Bucks and Omega are 3 guys under 6 foot and probably under 200 and proven draws without ever even setting foot in wwe which is doubly impressive.

I never get argument that if the biggest stars in combat sports can be women or guys between 140-160 only big muscled dudes can draw in scripted theatrical world of pro wrestling. I mean you don't need to be huge guy to be star in Hollywood even a big action star. I assume you don't need to be big muscled guy to be star on stage and theatre and as said you don't need to be big muscled guy in combat sports or other sports.


----------



## RelivingTheShadow (Apr 25, 2013)

I mean, has the WWE really EVER gone all the way with a smaller talent and given them the ball to run with? I can point to just about everyone in recent memory getting pretty atrocious booking.
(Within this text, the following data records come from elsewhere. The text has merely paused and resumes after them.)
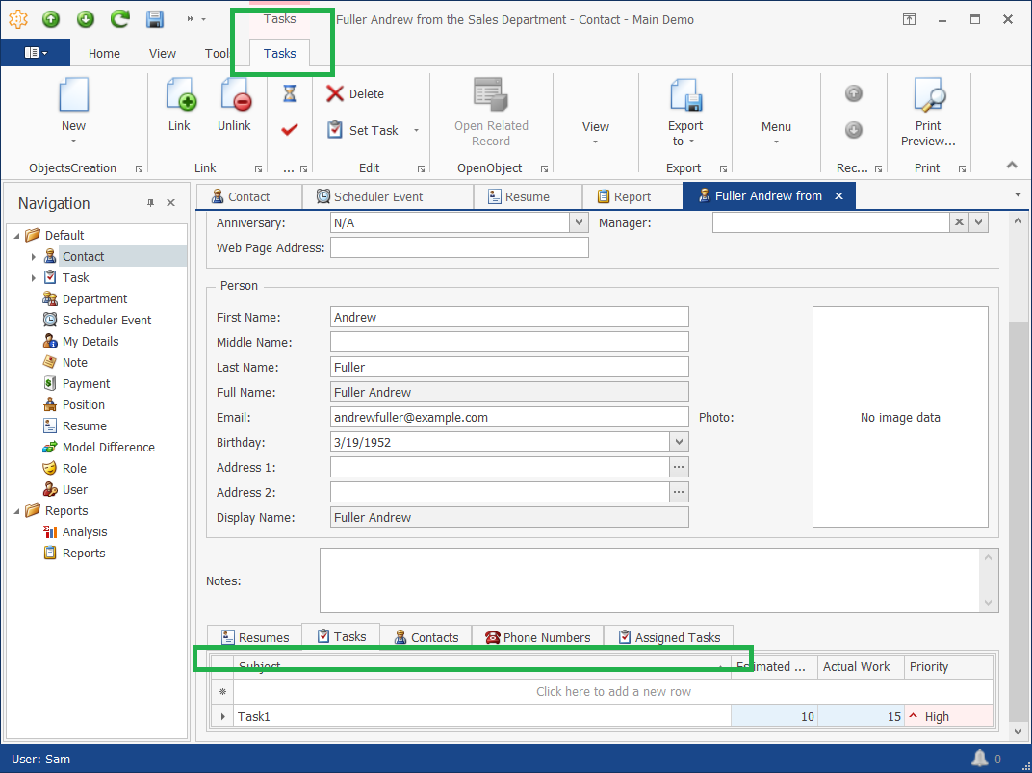Collapse the Default node in the navigation tree
Image resolution: width=1032 pixels, height=773 pixels.
point(16,234)
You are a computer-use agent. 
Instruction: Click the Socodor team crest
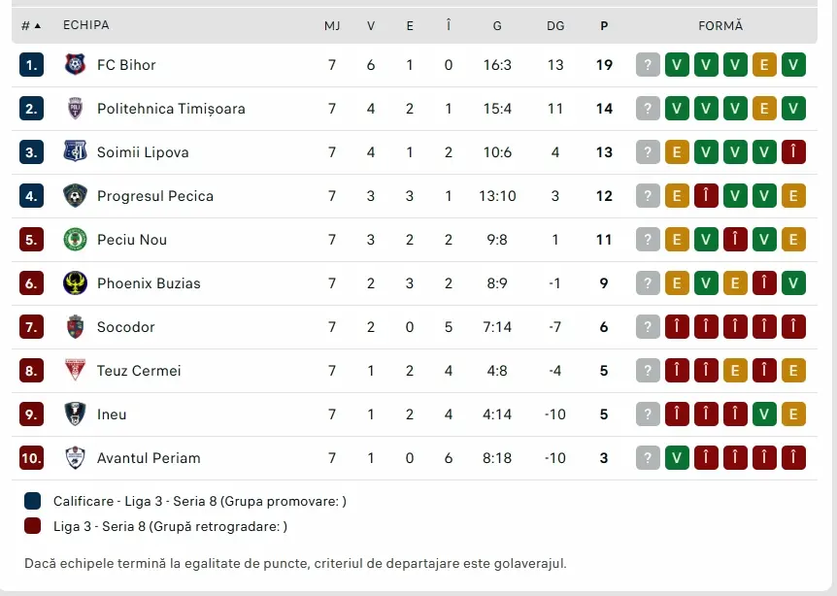tap(76, 327)
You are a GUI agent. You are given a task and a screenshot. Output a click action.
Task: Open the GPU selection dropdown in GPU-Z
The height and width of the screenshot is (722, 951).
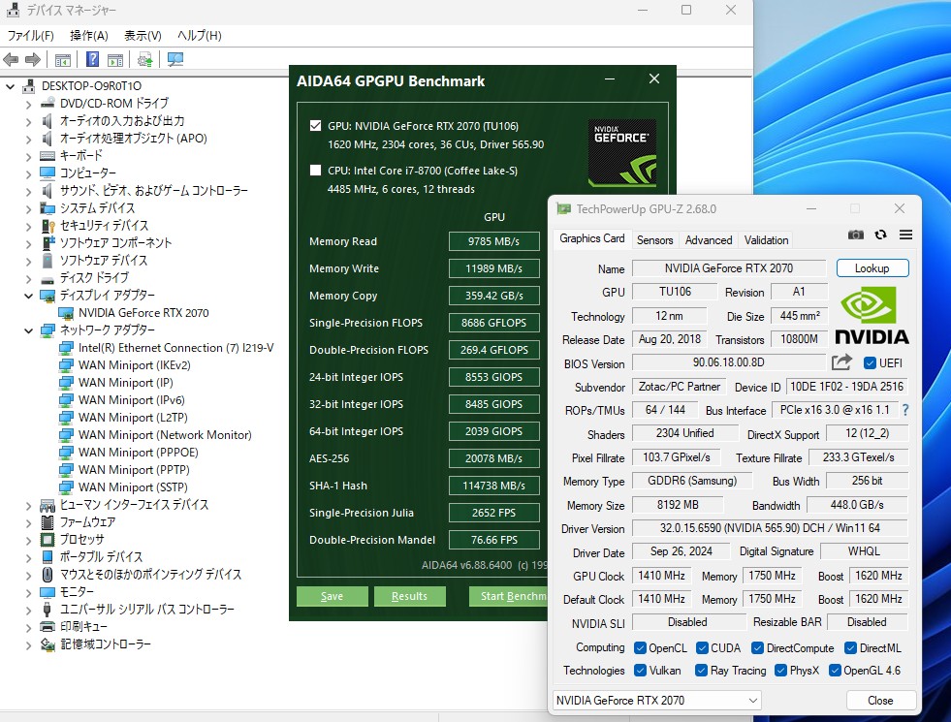coord(753,701)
The top stars in the UFC right now are mostly under 6ft. Conor, Khabib, Cormier, Masvidal, Askren, Covington etc. etc. Nate Diaz is billed at 6 ft even, and he's lanky as fuck. The only above 6ft star that UFC really has is Jon Jones, and Adesanya definitely has the potential.


----------



## Bosnian21 (May 27, 2019)

validreasoning said:


> Bucks and Omega are 3 guys under 6 foot and probably under 200 and proven draws without ever even setting foot in wwe which is doubly impressive.
> 
> I never get argument that if the biggest stars in combat sports can be women or guys between 140-160 only big muscled dudes can draw in scripted theatrical world of pro wrestling. I mean you don't need to be huge guy to be star in Hollywood even a big action star. I assume you don't need to be big muscled guy to be star on stage and theatre and as said you don't need to be big muscled guy in combat sports or other sports.
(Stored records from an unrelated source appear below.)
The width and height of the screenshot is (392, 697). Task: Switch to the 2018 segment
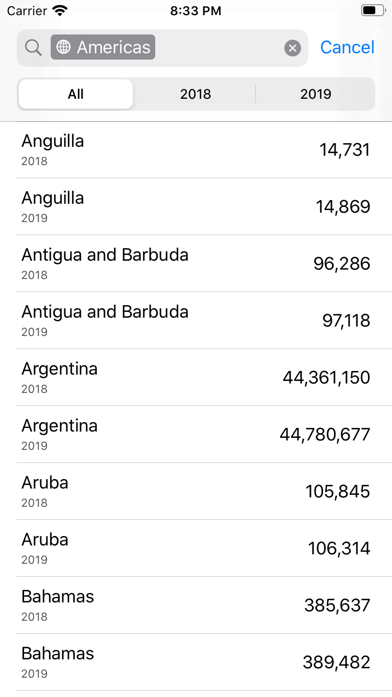[x=195, y=94]
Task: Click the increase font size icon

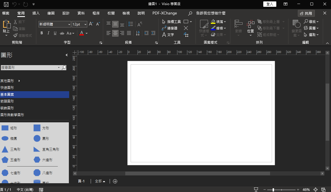Action: coord(91,24)
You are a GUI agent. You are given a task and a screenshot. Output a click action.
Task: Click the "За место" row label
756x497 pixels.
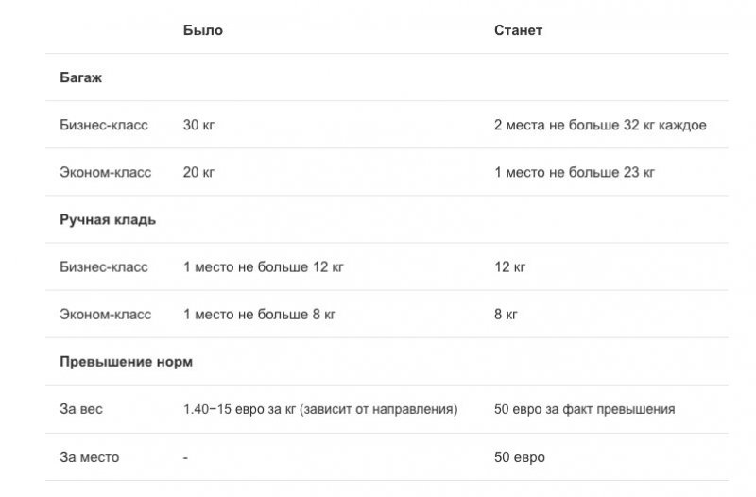[89, 457]
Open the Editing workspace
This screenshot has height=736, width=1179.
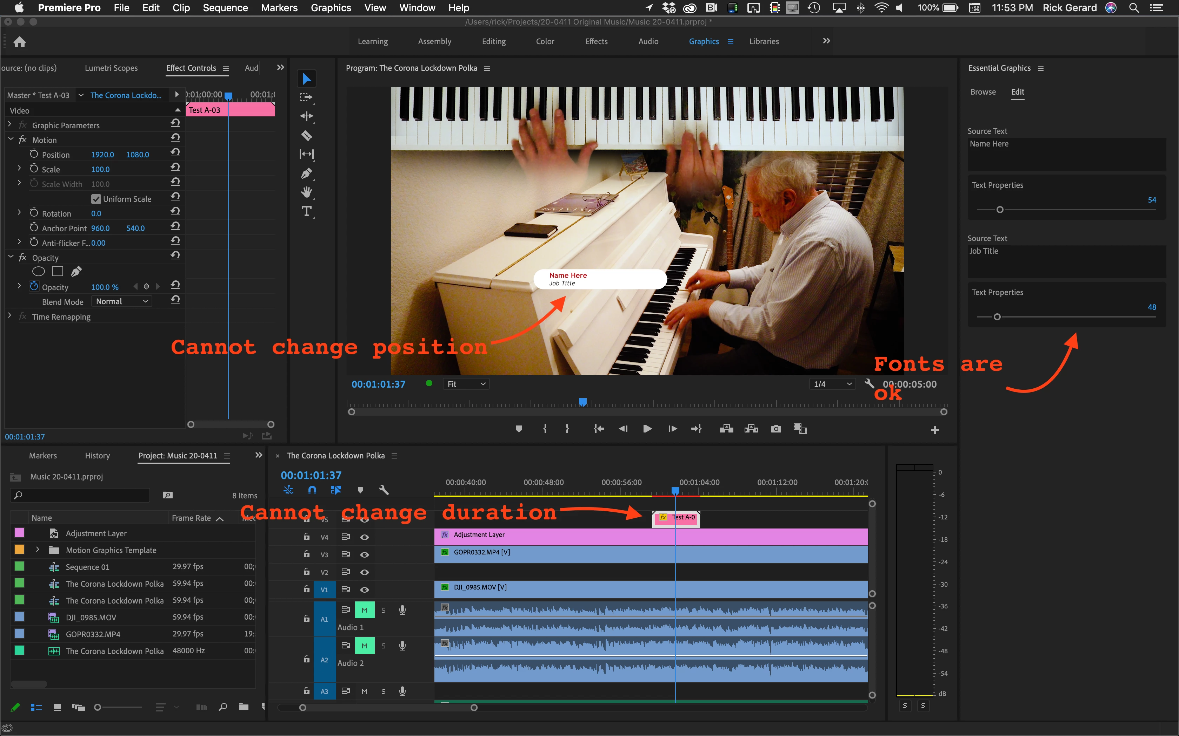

In what world is Omega under 200 pounds? I doubt he’s even under 6 feet tall, but I can guarantee you he’s not under 200 pounds.


----------



## Optikk is All Elite (Sep 5, 2007)

I was thinking this, and a genetic freak like Matt Morgan would’ve been perfect. We will get them soon. Just gotta wait. 

In fact I hope AEW have scouts out there. We have no idea who will turn up on the first weekly.


----------



## TD Stinger (May 9, 2012)

Do they need them? I guess not. The Elite at the end of the day are the stars along with Jericho, Mox, and others. They're business isn't going to live or die by having big guys.
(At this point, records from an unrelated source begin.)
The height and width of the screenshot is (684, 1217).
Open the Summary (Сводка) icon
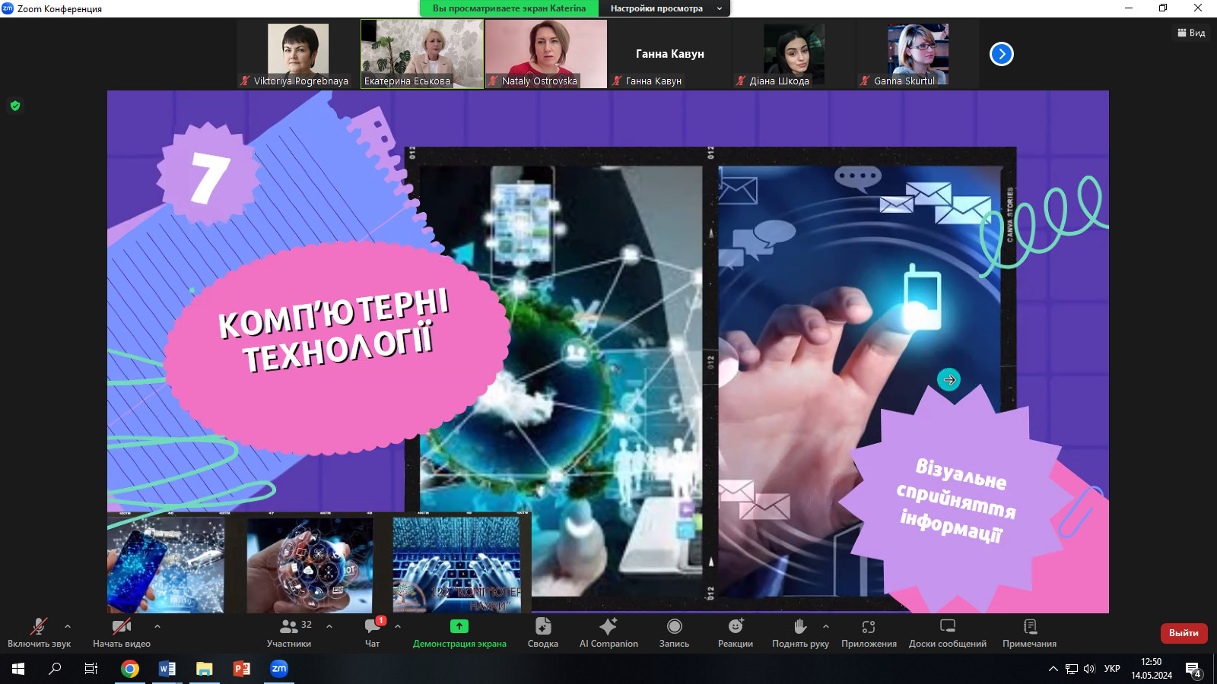point(542,632)
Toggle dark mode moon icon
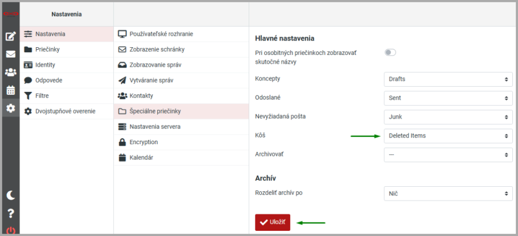518x236 pixels. tap(10, 196)
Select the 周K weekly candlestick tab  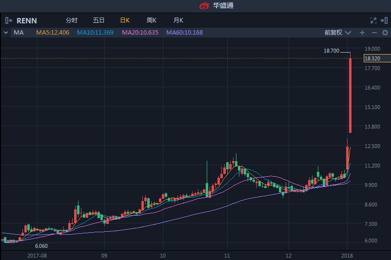(x=151, y=20)
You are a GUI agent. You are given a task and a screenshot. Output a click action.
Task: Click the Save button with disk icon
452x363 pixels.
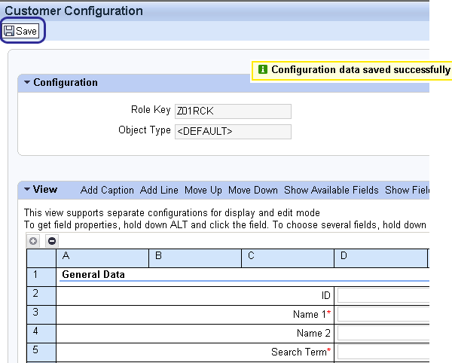[x=21, y=31]
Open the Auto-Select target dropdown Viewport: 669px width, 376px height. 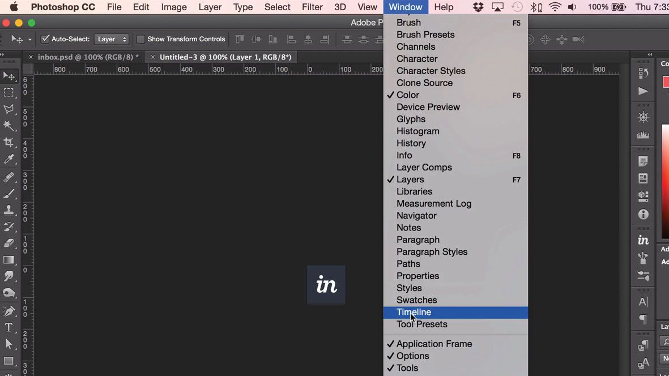(111, 39)
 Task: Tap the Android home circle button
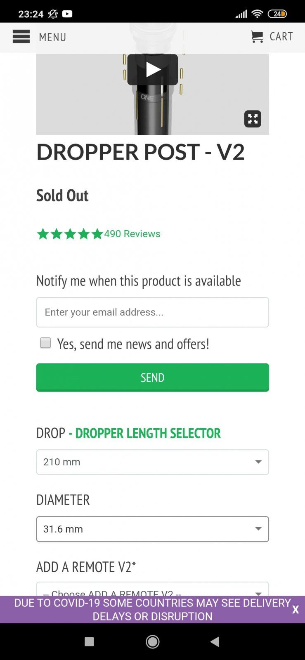(x=153, y=642)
Would I like to see some? Absolutely. Whether it be this Wardlow guy I keep hearing about, Lance Archer, Jack Swagger, Jacob Fatu, etc.


----------



## Darkest Lariat (Jun 12, 2013)

DetroitRiverPhx said:


> All Japan does get neglected as a potential talent source. Doering looks a lot different than he did during his FCW stint as Drake Brewer.


I would mark for Joe. He's a big dude and has a great story.


----------



## Raye (Jul 23, 2018)

Darkest Lariat said:


> I'd like to know why an all inclusive company like AEW doesn't have any talent with dwarfism? It's not like they're not out there and couldn't use the money. They've been part of pro wrestling since it's inception.
> 
> (No, Marko doesn't count.)


Because there's no real demand for it. I personally would prefer if they stray away from that type of garbage.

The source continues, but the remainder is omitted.